-- START ENTRIES PROVIDED --
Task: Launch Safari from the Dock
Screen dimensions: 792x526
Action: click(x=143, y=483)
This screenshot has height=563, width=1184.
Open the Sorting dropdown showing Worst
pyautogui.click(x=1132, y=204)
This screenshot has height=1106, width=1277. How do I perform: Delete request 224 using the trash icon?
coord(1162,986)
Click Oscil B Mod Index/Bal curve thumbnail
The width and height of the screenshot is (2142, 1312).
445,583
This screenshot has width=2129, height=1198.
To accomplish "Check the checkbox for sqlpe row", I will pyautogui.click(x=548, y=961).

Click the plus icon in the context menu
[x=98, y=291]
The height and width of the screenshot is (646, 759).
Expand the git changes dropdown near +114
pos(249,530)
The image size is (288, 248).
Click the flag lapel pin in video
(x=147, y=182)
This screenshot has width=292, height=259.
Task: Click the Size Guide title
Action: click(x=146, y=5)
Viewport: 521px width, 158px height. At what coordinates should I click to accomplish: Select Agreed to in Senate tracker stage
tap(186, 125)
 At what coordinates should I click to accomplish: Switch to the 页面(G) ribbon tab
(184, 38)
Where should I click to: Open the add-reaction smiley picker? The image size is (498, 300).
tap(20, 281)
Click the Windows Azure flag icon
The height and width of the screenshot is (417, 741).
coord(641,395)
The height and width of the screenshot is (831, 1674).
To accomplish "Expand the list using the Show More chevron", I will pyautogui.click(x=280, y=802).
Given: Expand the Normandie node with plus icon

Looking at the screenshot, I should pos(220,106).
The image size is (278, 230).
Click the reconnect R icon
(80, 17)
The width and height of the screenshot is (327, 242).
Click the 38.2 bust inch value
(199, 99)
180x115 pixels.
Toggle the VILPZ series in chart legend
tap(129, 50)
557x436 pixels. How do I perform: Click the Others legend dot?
-- END ENTRIES PROVIDED --
● **WHAT THE TASK ASKS**
Convert everything from the first of the lines above down to the line containing "will pyautogui.click(x=280, y=802).", both included, into a numbered list. Omit any blank lines.

● **FINAL RESULT**
1. Task: Launch Safari from the Dock
2. Screen dimensions: 792x526
3. Action: click(x=143, y=483)
4. This screenshot has height=563, width=1184.
5. Open the Sorting dropdown showing Worst
6. pyautogui.click(x=1132, y=204)
7. This screenshot has height=1106, width=1277. How do I perform: Delete request 224 using the trash icon?
8. coord(1162,986)
9. Click Oscil B Mod Index/Bal curve thumbnail
10. The width and height of the screenshot is (2142, 1312).
11. 445,583
12. This screenshot has width=2129, height=1198.
13. To accomplish "Check the checkbox for sqlpe row", I will pyautogui.click(x=548, y=961).
14. Click the plus icon in the context menu
15. [x=98, y=291]
16. The height and width of the screenshot is (646, 759).
17. Expand the git changes dropdown near +114
18. pos(249,530)
19. The image size is (288, 248).
20. Click the flag lapel pin in video
21. (x=147, y=182)
22. This screenshot has width=292, height=259.
23. Task: Click the Size Guide title
24. Action: click(x=146, y=5)
25. Viewport: 521px width, 158px height. At what coordinates should I click to accomplish: Select Agreed to in Senate tracker stage
26. tap(186, 125)
27.  At what coordinates should I click to accomplish: Switch to the 页面(G) ribbon tab
28. (184, 38)
29. Where should I click to: Open the add-reaction smiley picker? The image size is (498, 300).
30. tap(20, 281)
31. Click the Windows Azure flag icon
32. The height and width of the screenshot is (417, 741).
33. coord(641,395)
34. The height and width of the screenshot is (831, 1674).
35. To accomplish "Expand the list using the Show More chevron", I will pyautogui.click(x=280, y=802).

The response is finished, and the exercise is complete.